Sunday, November 08, 2009

Review of Jack Ritchie's Understanding Naturalism

David Macarthur (University of Sydney) reviews the book for NDPR. Here's the link.

Like me, Macarthur holds to a "liberal" conception of naturalism. The following passage from MacArthur's review captures my sentiments about more conservative forms of naturalism:

"Ritchie's strategy of taking up a position within the landscape of current scientific naturalism, however, leads to a blindspot about the range of viable naturalisms on offer in contemporary philosophy. He misses the possibility of a non-scientific or liberal naturalism that is arguably associated with such leading philosophers as Dewey, McDowell, Putnam and Wittgenstein. Such naturalism lies in the largely unexplored conceptual space between scientific naturalism and supernaturalism. It allows that one can respect science without supposing that science is our only resource for understanding humanity. Not everything that exists is explicable, or fully explicable, by science. There are many things in our everyday world of which there is no complete scientific theory but that are, nonetheless, presupposed by science -- e.g. tables, persons, artworks, institutions, rational norms. A liberal naturalism can more readily do justice to such things. It is also in a better position to ask whether there exist non-scientific modes of knowing and understanding tables, persons, reasons, etc. The best prospects for an account of rational or conceptual normativity ("the hardest task") are, presumably, neither scientific nor supernatural."

4 comments:

Luke said...

I'm a conservative naturalist, but of course I'm open to liberal naturalism if it could be demonstrated that we have reliable means of knowing about non-natural (but not supernatural) entities - roughly as reliable as science is for discovering facts about the (conservatively) natural world.

What gives you access to knowledge about those things that exist in the "liberal" space of naturalism? For example, whose positive arguments move you towards ethical non-naturalism? (as opposed to negative arguments, like those of Moore)

exapologist said...

Luke:

Yeah, I'm a huge waffler on this. I often say I'm a liberal naturalist, but really I have no firm convictions here: the strength of my convictions about this issue vary from week to week (and sometimes day to day).

I guess I'm a tentative disjunctivist: tentatively, I think that either a liberal, moderate, or conservative naturalism is true (given this characterization of the varieties of naturalism).

Do I have arguments for a liberal naturalist account of substance, or of ethical non-naturalism that I expect would convince the unconvinced? Nah. I'm just aware of arguments that prevent me from being a convinced conservative or moderate naturalist. So all three varieties of naturalism remain live possibilities to me.

Wes said...

Exapologist,

Forgive me for my ignorance but how can one be anything but a conservative naturalist and remain philosophically consistent with metaphysical naturalism?

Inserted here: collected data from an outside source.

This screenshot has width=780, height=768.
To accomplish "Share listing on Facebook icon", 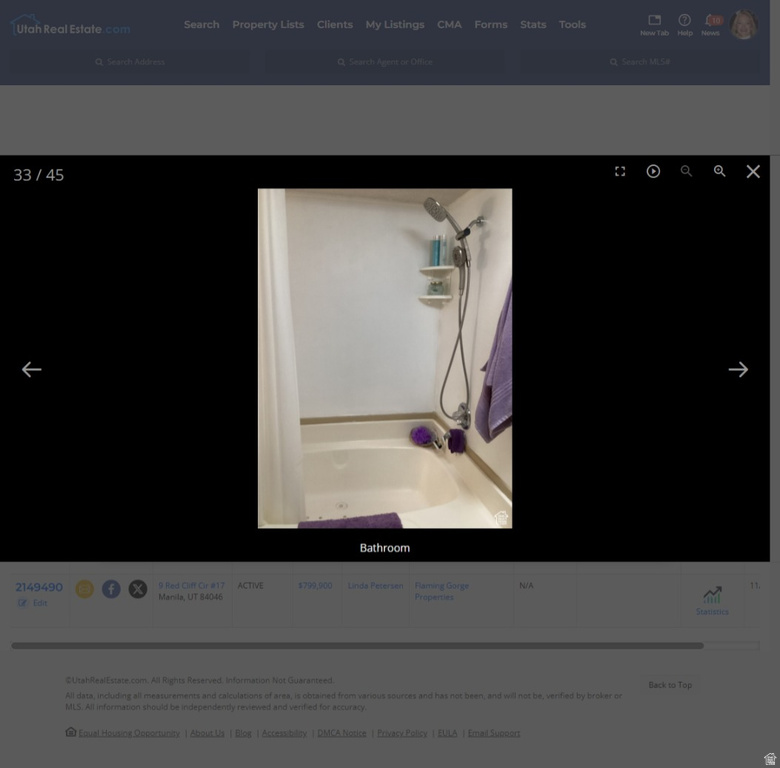I will click(111, 589).
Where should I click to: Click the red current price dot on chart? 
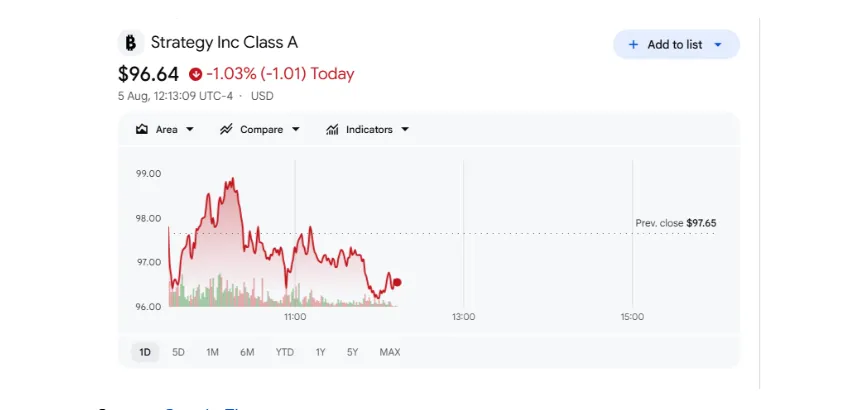[x=397, y=282]
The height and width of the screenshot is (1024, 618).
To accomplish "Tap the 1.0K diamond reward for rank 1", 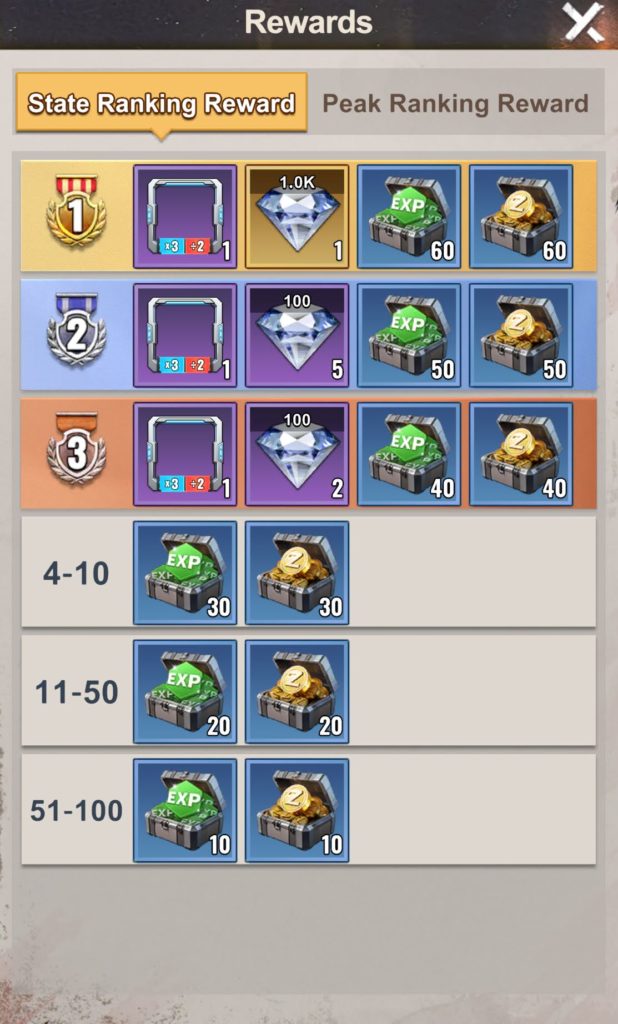I will click(297, 216).
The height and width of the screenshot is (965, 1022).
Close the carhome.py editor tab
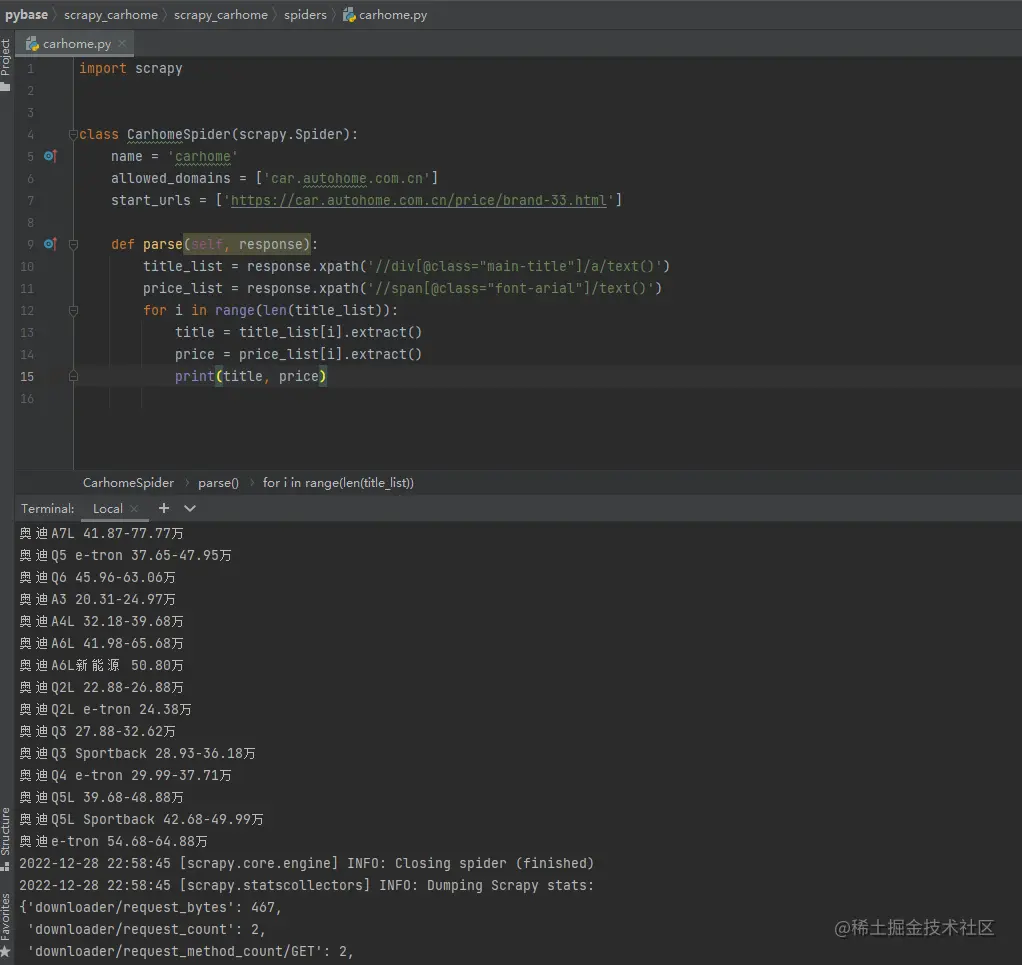[122, 44]
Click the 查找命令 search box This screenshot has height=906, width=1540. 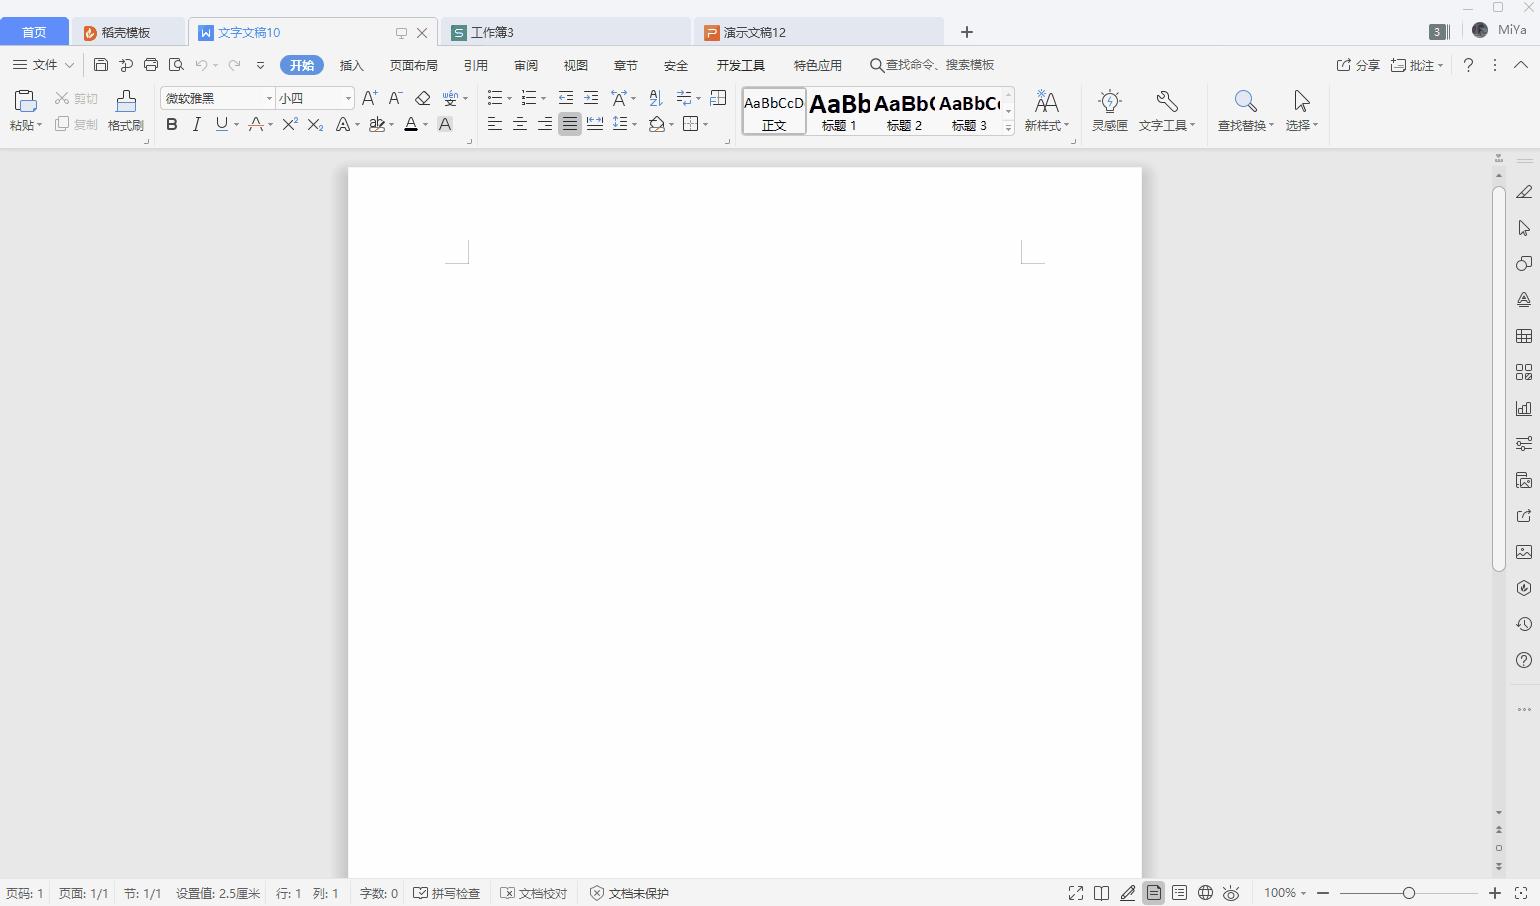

I did read your post on the differences between the two, but, at root, I think all naturalism boils down to the same thing. "Nature is all that there is." "What we see is the whole show." Something of that nature seems inevitable from the worldview of a closed universe.

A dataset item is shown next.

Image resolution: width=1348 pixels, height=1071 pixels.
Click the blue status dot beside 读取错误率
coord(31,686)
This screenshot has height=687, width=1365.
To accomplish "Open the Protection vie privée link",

I'm new to your blog and am myself a Christian who is just getting into apologetics. I see from your username you must have been there and done that? ;)

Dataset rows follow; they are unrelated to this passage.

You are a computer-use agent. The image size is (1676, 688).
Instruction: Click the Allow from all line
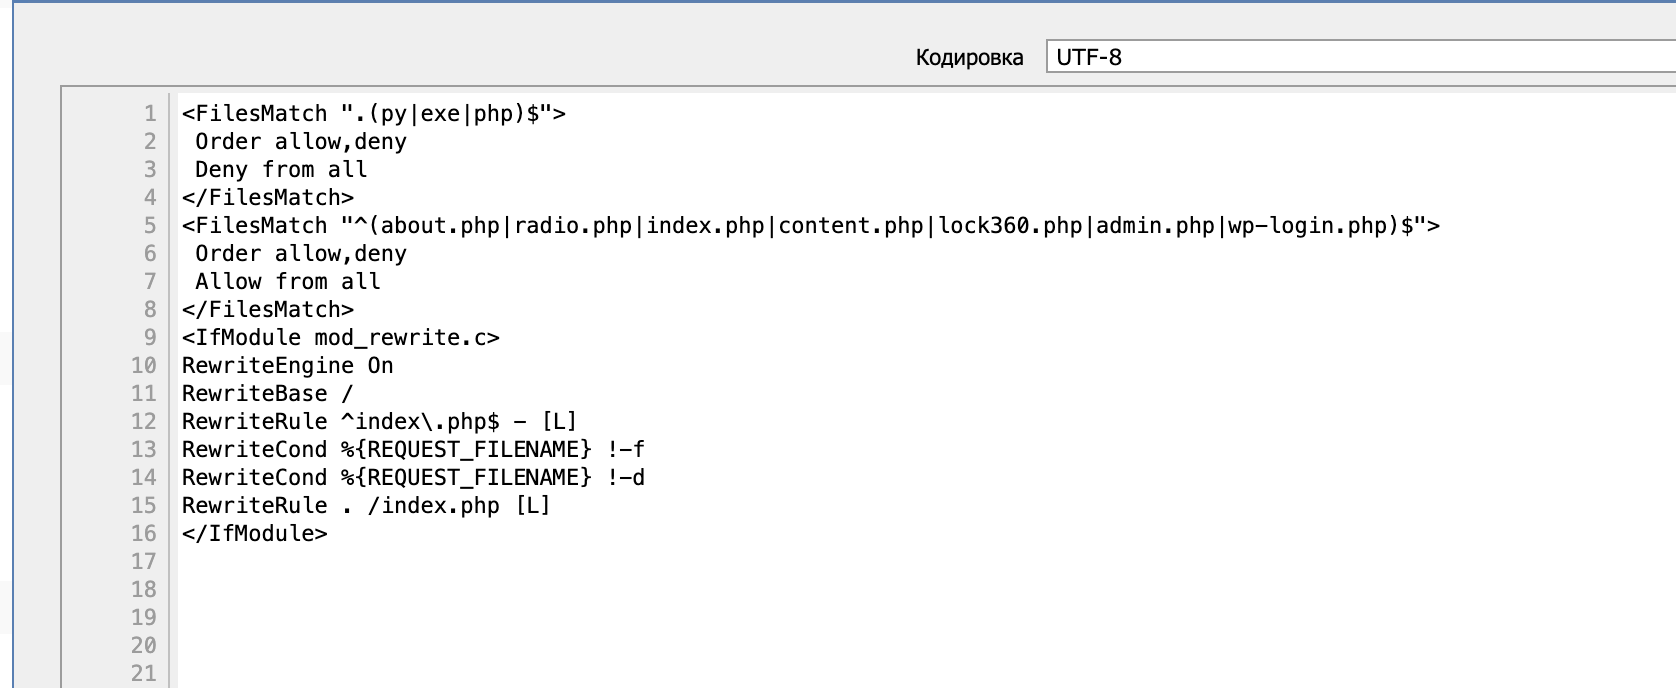[x=280, y=281]
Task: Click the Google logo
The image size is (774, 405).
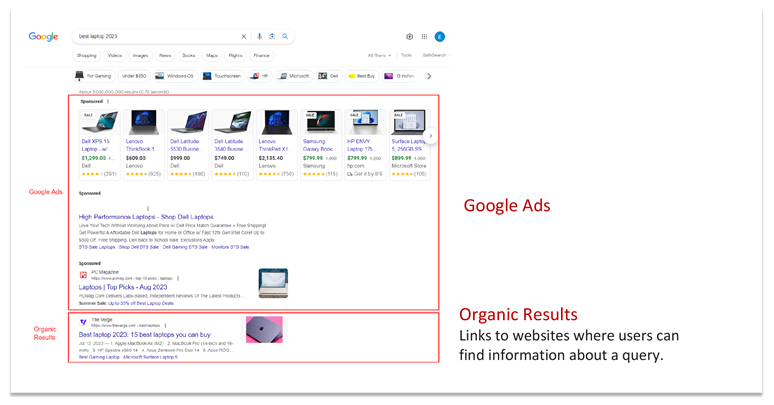Action: (x=43, y=37)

Don't feel obligated to respond if you don't want, I'm just trying to figure out the atheist worldview. And, on the surface, I just don't see the room for these divisions in naturalism as you've described them.

Perhaps there is a difference between what one does in practice and what one holds in theory? Much like Christians do who believe certain things but act as though God does not exist at all?

From the surface it looks like the Liberal Naturalist practices his faith in naturalism so that his behavior mirrors that of a theist. This is no different from a theist who practices his faith in God so that his behavior mirrors that of an atheist.

Where is the philosophical consistency in this? Or have I just misunderstood metaphysical naturalism?

exapologist said...

Hi, Wes.

Hmm. I guess I'm not sure I see the inconsistency in non-conservative forms of naturalism. True enough: naturalists think that nature is all there is. But why is that incompatible with thinking that nature includes entities beyond those listed in, say, physics and chemistry textbooks?

As Plantinga has put it, naturalism is the view that there is no such person as God. But that leaves room for all sorts of entities that are neither gods nor particles, no?